EXTRACTED TEXT>
☆ ☆ ☆ ☆ ☆ ☆ ☆
A recently published study by a team of economists from Louisiana State University and Mississippi State University disputes the state’s claim that large sediment diversions are more cost-effective than slurry pipelines when building new land to replace Louisiana’s sinking wetlands.

The study concluded that some pipeline projects are more cost-effective because they build land quickly, while diversions take longer to construct and don’t create land for many years.

But the study also found there were limits to the advantages of pipelines. Pipes have a better cost-benefit ratio when the land-building takes place fewer than 20 miles from the sediment site; diversions perform better over longer distances and in time frames exceeding 50 years.

The study, “Trajectory economics: Assessing the flow of ecosystem services from coastal restoration,” looked at how much land could be built over a 50-year time frame by the two methods employed in the Coastal Protection and Restoration Authority’s Master Plan for the Coast 2012.

Existing sediment diversions like this one at Davis Pond haven't operated at full capacity, according to the authors of a recent study. That means the state may have overestimated how much land proposed diversions can build.
Existing sediment diversions like this one at Davis Pond haven’t operated at full capacity, according to the authors of a recent study. That means proposed diversions may not build as much land as projected. Credit: Coastal Protection and Restoration Agency

It was commissioned in 2008 by the research consortium Coastal Restoration and Enhancement through Science and Technology, based at LSU. The study was published this year in the peer-reviewed journal Ecological Economics.

Both dredging and diversions are integral parts of the 50-year, $50-billion Master Plan. Some fishing groups oppose diversions, fearing the change in water salinity will displace their target species.
☆ ☆ ☆ ☆ ☆ ☆ ☆
Extend the article on the Louisiana study comparing sediment diversions with slurry pipelines, beginning right after its final sentence.

DATA SHOWN>
☆ ☆ ☆ ☆ ☆ ☆ ☆
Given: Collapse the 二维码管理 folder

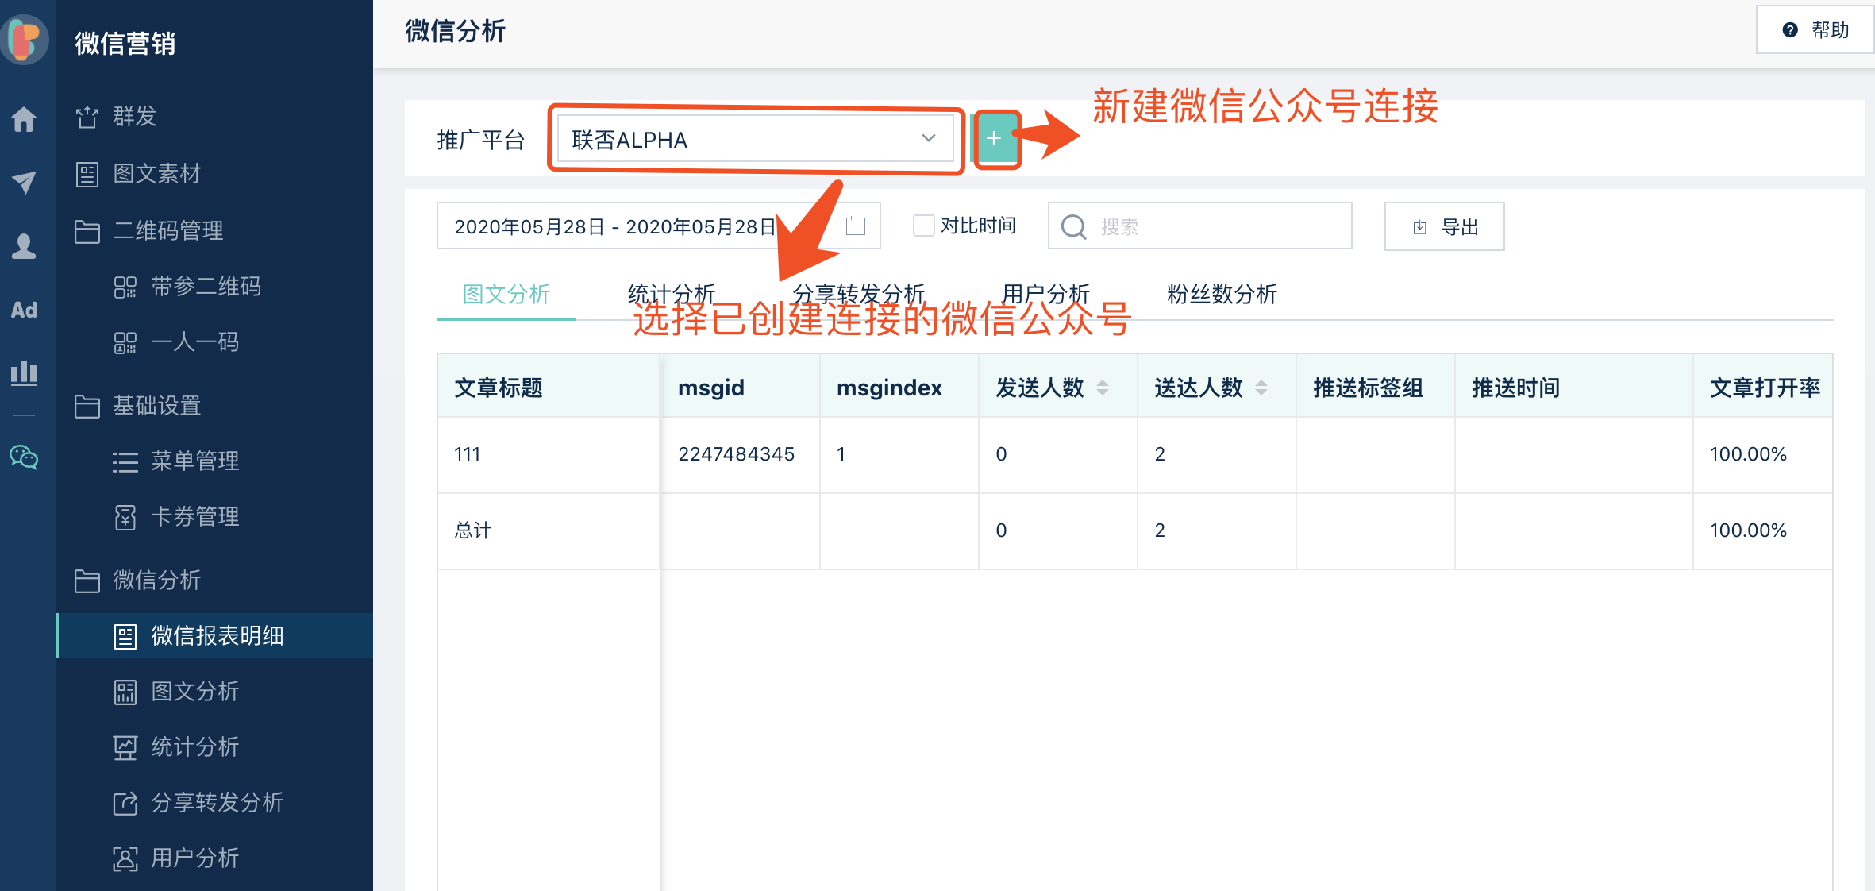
☆ ☆ ☆ ☆ ☆ ☆ ☆
EXERCISE OUTPUT>
Co-author Rex Caffey, director of the Center for Natural Resource Economics & Policy at LSU, stressed that the study does not endorse one type of land-building over another. He said the economists undertook the study because they believed the cost-benefit analysis used in the Master Plan didn’t include important factors.

The most obvious omission, they said, was that the Master Plan didn’t immediately count the benefits of land built by pipelines.

Co-author Daniel Petrolia, an agricultural economist at Mississippi State, said that by assigning equal value to acres built by diversions and pipeline projects, the state had ignored the value accrued by pipeline-created acres before diversions had created anything.

“It would be like saying if I put $20 in the bank, 10 years later it wouldn’t be worth any more than the $20 you just got,” he said. “That ignores the interest my $20 would have accrued while you were still waiting to get your $20.

“We’re saying you have to credit the services those acres are performing while you’re waiting for the diversion to build acres.”

A second factor the team said the state missed was the possible costs of what the economists call “socio-political” constraints. These include the influence of stakeholders such as fishers on diversion operations, who have prevented the freshwater diversions at Caernarvon and Davis Pond from flowing at peak efficiency, the economists said.

The state coastal authority “estimates the benefits of these projects as if they will be run at peak efficiency according to their designs, but that just ignores what has been the real-life experiences of these projects,” Caffey said.

The Coastal Protection and Restoration Authority did not respond to a request for comment.

The Lake Pontchartrain Basin Foundation supports the use of diversions. Executive Director John Lopez said the study showed some positive effects of diversions, but he questioned some of the metrics.

“I think it draws some important conclusions, the first being when diversions are operated at their full capacity, they can produce a great amount of land and do it at about a third the cost” of slurry pipelines, he said.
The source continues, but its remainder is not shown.